What are you inferring?
Benchmarking protein inference is notoriously difficult. Artificial samples of known content tend to be too simple while real samples lack ground truth. An interesting approach was adopted for the ABRF iPRG 2016 study, and has been the subject of a publication from The et al.
A collection of human Protein Epitope Signature Tags (PrESTs) were expressed in E. coli and 191 overlapping pairs selected so that each pair would have some unique and some shared tryptic peptides. The pairs were divided into two pools, A and B, and a third pool was created by combining A and B. Samples from the pools were spiked into an E. coli cell lysate and analysed in triplicate. All files can be found at Pride project PXD008425.
We used Mascot Distiller 2.7 for peak picking and Mascot Server 2.6 for searches. An error tolerant search showed the peptides to be seriously over-alkylated. For example, the modification counts for the pool A files, out of a total of 9739 significant PSMs, were:
Modification Site Count Carbamidomethyl C 4062 Carbamidomethyl N-term 3925 Carbamidomethyl M 2348
Hence, search parameters were set as follows:
Enzyme : Trypsin/P Fixed modifications : Carbamidomethyl (C) Variable modifications : Carbamidomethyl (M), Carbamidomethyl (N-term) Mass values : Monoisotopic Peptide mass tolerance : ± 10 ppm Fragment mass tolerance : ± 10 ppm Max missed cleavages : 2 Instrument type : ESI-TRAP
Three Fasta files were provided:
- prest_1000_random (1,000 sequences; 66,666 residues)
- prest_pool_a (192 sequences; 20,173 residues)
- prest_pool_b (191 sequences; 13,451 residues)
prest_1000_random is a collection of decoy PrEST sequences that can be used to estimate protein FDR.

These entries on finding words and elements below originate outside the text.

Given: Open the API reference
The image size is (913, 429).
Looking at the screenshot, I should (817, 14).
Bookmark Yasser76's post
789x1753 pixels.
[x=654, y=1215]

Search | Sample | Database | Peptide FDR | PrEST pool A | PrEST pool B | PrEST random | E. coli |
---|---|---|---|---|---|---|---|
5148 | A+B | PrEST | 0.7% | 174 | 181 | 0 | N/A |
5149 | A+B | PrEST + E. coli | 1.3% | 174 | 181 | 0 | 538 |
5142 | A | PrEST | 0.8% | 179 | 7 | 0 | N/A |
5144 | A | PrEST + E. coli | 1.2% | 179 | 7 | 0 | 621 |
5143 | B | PrEST | 0.8% | 6 | 185 | 0 | N/A |
5146 | B | PrEST + E. coli | 1.0% | 5 | 185 | 0 | 546 |
For the Mascot search of the A+B pool against the combination of the three PrEST databases, at a distinct peptide sequence FDR of 0.7% and applying a two peptide rule, the counts of proteins were as shown in the first row of the table (search 5148). For pool A, there are 192 Fasta entries but only 174 proteins in the report. In 15 cases, this is because the protein has no unique PSM and becomes a sub-set protein, which is relegated from the minimal list. For 3 entries, there are no matches, not even peptide molecular mass matches. For pool B, the 10 "missing" proteins are 8 subsets, 1 sameset, and 1 entry with no significant PSMs.
The three PrEST databases, a total of 100k residues, represent a tiny search space compared with a typical proteome. To create a more realistic search space, we included the Uniprot proteome for the host cells, E. coli (strain B / BL21-DE3), which increased the size by more than an order of magnitude, to 1400k residues. Reassuringly, the PrEST counts for the A+B pool were identical (second row of the table)
For the search of pool A proteins, the count of 7 proteins from pool B seems, at first sight, a little high. On closer examination, there appears to be some cross-contamination. For example, the raw files for pool A contain 4 high scoring PSMs to TLLDYWQALENSRGEDCPPV, a peptide that is only present in the pool B Fasta. It is very hard to believe that this is a false positive; compare Scan 33715 from mixtureArep1.raw (false positive?) with Scan 34730 from mixtureBrep3.raw (true positive).
Some of these matches must be sample injection carry over, because there are also high scoring matches to PrEST peptides in the blank runs, particularly the second replicate. It would seem that getting zero counts for matches to prest_1000_random is a safer check on protein FDR than counts to pool A sequences from the pool B sample or vice versa. In terms of protein inference, the Mascot protein family summary report seems as accurate as the data will allow.
While the sample is more realistic than many, the database is artificial, in that it contains perfect representations of all the target sequences. This is not the case for most real-life searches, which use a public database. Due to natural variants, the sequence of a particular protein in the database will often differ from the sequence of the protein in the sample. If we get matches to two similar sequences, the truth may be that the analyte is partly represented by one database entry and partly represented by the other. In such cases, it is misleading to report that only one is present or that both are present.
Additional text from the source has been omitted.